Political Parties and Check List(s).

I am sure that most political parties/political leaders in Nigeria, watched as Gordon Brown (Ex British Prime Minister) resigned from his position after accepting responsibilities, for his Labour Party defeat in just concluded United Kingdom general election. Every political dynasty has an end, so did Gordon Brown’s premiership that ended on Tuesday May 11th 2010. I am also sure that most Nigerian political parties/political leaders, watched Obama’s electoral victory, and the opposition victory in nearby Ghana. All these elections mentioned above have thrown a lot of challenges to Nigeria, especially as we approach the 2011 general election. To that extent, Nigerians should demand from all political parties the following(s);


Political Parties/Groups Manifesto(es)

As a matter of necessity, all political parties in Nigeria should produce their manifestoes. These manifestoes should be made available both online and hard copies. Nigerians need to know their programme(s) and why they are seeking power. Political parties should be ideologically based. Mega party or coalition of parties should come up with manifestoes as well. Parties also need to make public their internal constitution.
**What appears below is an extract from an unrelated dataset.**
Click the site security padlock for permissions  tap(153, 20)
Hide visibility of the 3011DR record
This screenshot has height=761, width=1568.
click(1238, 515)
This is with a view to knowing if there are internal democracies within the parties themselves. The should also make public their websites. Interestingly, the last time I checked all the parties, many had no operational telephone numbers talk less of a website. Operational websites should be a basic requirement for Nigerian political parties. This will enable Nigerians in Diaspora to participate in politics.


Campaign Funding


Parties should disclose to Nigerians the sources of their campaign funding. Donations, fund raising, gifts etc to parties should be disclosed. Person(s) or corporate bodies making any donation should also be known by the Nigerian public. Cost(s) of election campaigns should be disclosed. As at October 15th 2008, before the November 4th 2008 American presidential election, the United States Federal Electoral Commission revealed that McCain campaign organization had spent $262 million dollars while Obama had spent $564 million dollars. Methods of campaign (electronic, print, telephone/sms, etc) should be disclosed. Obama campaign organization made use of over 1 billion text messages during his campaign.